Will the Parliament Recognise the Impending Disaster, & Discuss Forced Evictions in Narmada Valley?

~ Maju Varghese

For the last 32 years, people in the Narmada valley are struggling against what they call as an unjust development which displaces tribals and farmers and inundates homes, agricultural fields, forests and thousands of centuries’ old temples, representing the rich culture of the Narmada valley. The Sardar Sarovar Project is yet another standing monument of justifying projects in the name of poor and drought affected and then diverts it to urban areas and industries at the cost of irreversible damage to people and environment.

Even today, as the dam waits for water to fill its belly, more than 40,000 families, according to the Narmada Bachao Andolan, are yet to rehabilitated fully. Thousands of complaints about inadequate rehabilitation are still not settled by the Grievance Redress Authorities. Resettlement sites are underdeveloped with no provisions for drinking water and other civic amenities. A fully armed police force stands on the sidelines to enter the villages after July 31, the last date given for full rehabilitation and subsequent vacating of the villages by the Supreme Court.

It all started when the Parliament was bypassed and the loan was granted from the World Bank even before the Environment Ministry granted their clearance. Much waters have flowed since then, the massive agitation prompted the World Bank to appoint a committee and based on the indictment by the committee World Bank withdrew the loans as the project was not adhering to social and environmental standards of the day. As Medha Patkar, the leader of the Narmada Bachao Andolan retorted to World Bank “You withdrew but what about the destruction you caused, can you ever retreat that?”

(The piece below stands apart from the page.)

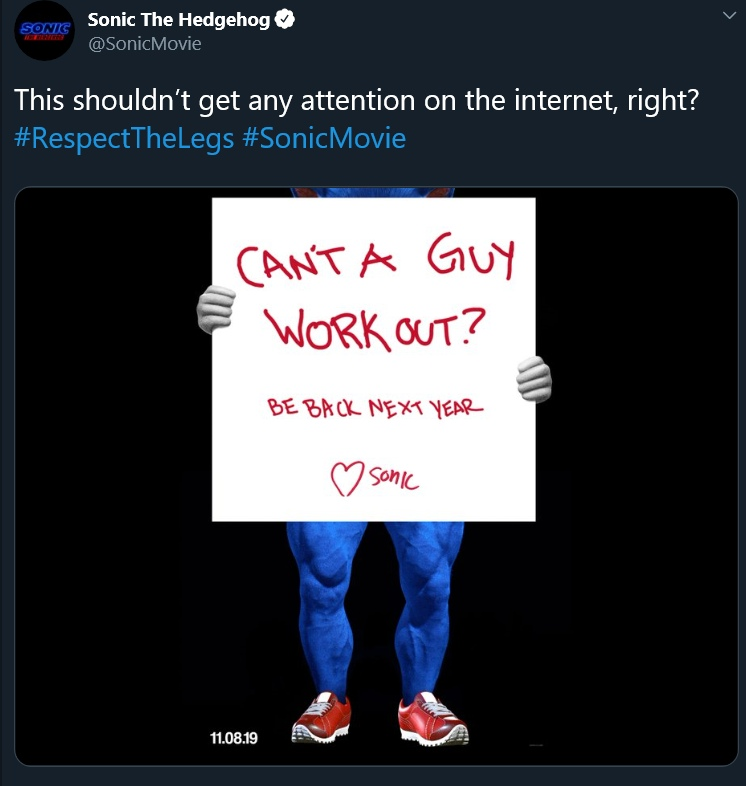Open the Sonic The Hedgehog display name
Screen dimensions: 746x786
pyautogui.click(x=179, y=20)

Our Parliament, however, kept quiet… the people left to fight their battles and they did.

Now as the dam’s gates are closed, and thousands stand in the glare of a man-made disaster, it is time for Parliament to speak out. The adjournment motion was moved this week to stop the business of the house and discuss the impending disaster. The motion was disallowed by the Speaker. Appeal from honourable members, cutting across party lines, who had been to the Narmada valley, fell on deaf ears. In the limited time, amidst the din, there were voices one could still hear– “Sir, the Narmada Tribunal Award has been violated…,” “Sir, we could see thousands of men, women, farmers all living in the area, they are not rehabilitated…,” “Sir.. the Supreme Court’s direction of rehabilitation is not adhered with….,” tring… the bell sounds… tring…, “Motion disallowed,” the Speaker ruled.

Now we wait for one more time for a Calling Attention Motion in the Parliament, which may or may not be brought in this session. Honourable members, you missed the bus. Honourable members, you are belittling the institution which was created out of struggles against domination. Hear us today as there may not be a tomorrow.